Crinagoras of Mytilene, sometimes spelt as Krinagorasis or Krinagoras (Greek: Κριναγόρας ὁ Μυτιληναῖος, 70 BC–18) was a Greek epigrammatist and ambassador, who lived in Rome as a court poet.

==Life==
Crinagoras was born around 70 BC and was from Mytilene on the island of Lesbos. Inscriptions record that he was part of delegations to Rome in 48 or 47 BC and 45 BC, and to Tarragona in 26/25 BC. In Rome he was part of the circle of Augustus' sister Octavia. He lived until at least 11 AD.

==Works==
Crinagoras was the author of fifty-one epigrams, which are in the Greek Anthology. In these epigrams, Crinagoras blames himself for the hanging of wealthy patrons and several epigrams are small presents to children of his Roman noble friends. He sent an epigram addressed to Augustus’ nephew Marcus Claudius Marcellus, which with the epigram had a copy of the poems written by Greek poet Callimachus. Later Crinagoras sent Marcellus another epigram on his return from the war with the Cantabri. Other epigrams by Crinagoras were dedicated to the future emperor Tiberius, congratulating him on his military victories in Armenia and Germany and to Augustus’ niece Antonia Minor. In another epigram, Crinagoras speaks of a sea voyage that he undertook from Asia to Italy, visiting the Cyclades and Corfu on the way.

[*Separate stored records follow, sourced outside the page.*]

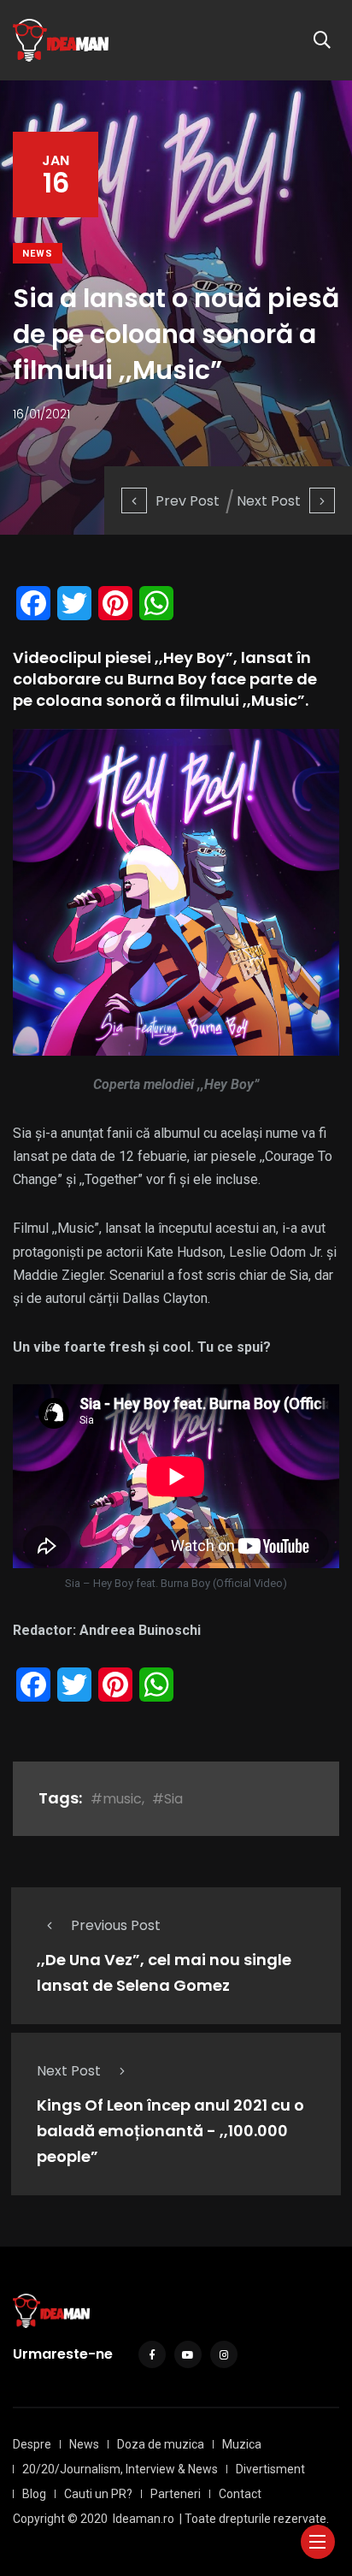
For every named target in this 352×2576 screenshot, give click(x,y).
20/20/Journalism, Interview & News (120, 2469)
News (37, 253)
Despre (32, 2444)
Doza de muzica (160, 2444)
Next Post (269, 501)
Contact (240, 2494)
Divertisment (270, 2469)
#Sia (167, 1799)
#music (116, 1799)
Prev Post (187, 501)
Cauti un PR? (98, 2494)
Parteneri (175, 2494)
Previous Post (116, 1925)
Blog (34, 2494)
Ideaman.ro (143, 2519)
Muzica (241, 2444)
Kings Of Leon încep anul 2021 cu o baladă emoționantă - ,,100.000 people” (170, 2130)
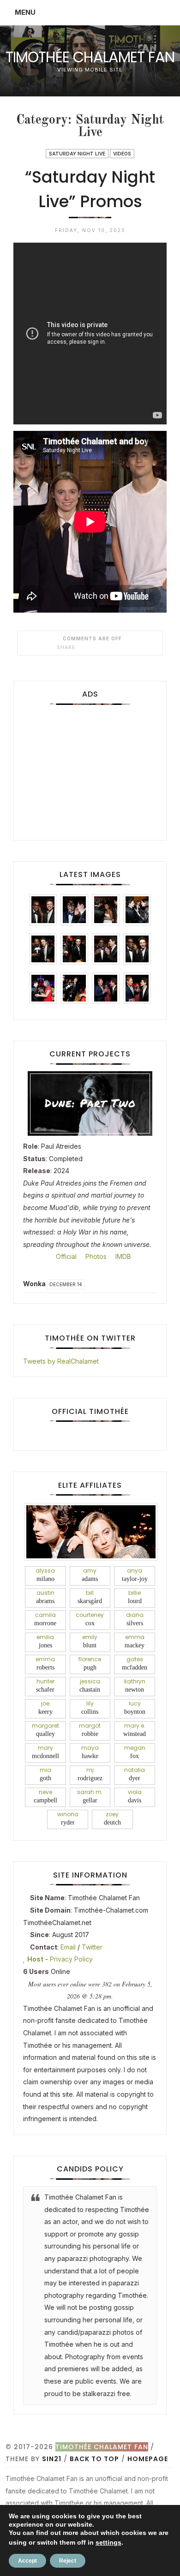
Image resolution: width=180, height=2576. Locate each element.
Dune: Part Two (90, 1103)
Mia (45, 1774)
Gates (134, 1663)
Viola (135, 1796)
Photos (95, 1256)
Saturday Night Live (77, 153)
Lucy (134, 1707)
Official (65, 1256)
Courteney (90, 1619)
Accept (27, 2561)
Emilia (45, 1641)
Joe (45, 1707)
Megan (134, 1751)
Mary (45, 1751)
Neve (45, 1796)
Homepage (147, 2458)
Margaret (45, 1729)
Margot (90, 1729)
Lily (89, 1707)
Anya (135, 1574)
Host (35, 1959)
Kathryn (134, 1685)
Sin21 (51, 2458)
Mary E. (134, 1729)
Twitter (92, 1947)
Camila (45, 1619)
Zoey (112, 1818)
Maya (90, 1751)
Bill (90, 1596)
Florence (89, 1663)
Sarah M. (90, 1796)
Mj (90, 1774)
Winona (67, 1818)
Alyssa (45, 1574)
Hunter (45, 1685)
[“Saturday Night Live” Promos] (82, 647)
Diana (135, 1619)
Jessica (89, 1685)
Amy (90, 1574)
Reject (67, 2561)
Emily (89, 1641)
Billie (135, 1596)
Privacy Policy (71, 1959)
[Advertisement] (90, 769)
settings (108, 2542)
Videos (122, 153)
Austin (45, 1596)
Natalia (134, 1774)
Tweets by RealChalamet (61, 1361)
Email (68, 1947)
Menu (25, 12)
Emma (134, 1641)
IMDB (122, 1256)
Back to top (94, 2458)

The most well known epigram by Crinagoras was the epigram that is considered to the eulogy of Ptolemaic Greek Princess and Roman Client Queen of Mauretania, Cleopatra Selene II:

The moon herself grew dark, rising at sunset,
Covering her suffering in the night,
Because she saw her beautiful namesake, Selene,
Breathless, descending to Hades,
With her she had had the beauty of her light in common,
And mingled her own darkness with her death.

Crinagoras had written the above epigram, assuming that an eclipse had occurred at the time of Selene’s death at sunset. However, there is a possibility that Crinagoras was using a simple poetic metaphor for her death playing on a lunar aspect of Selene’s name. It is also possible that the epigram
was written during his first visit to Rome in 45 establishing his reputation. If this were the case it would then
refer to a different Selene, namely Cleopatra II Selene.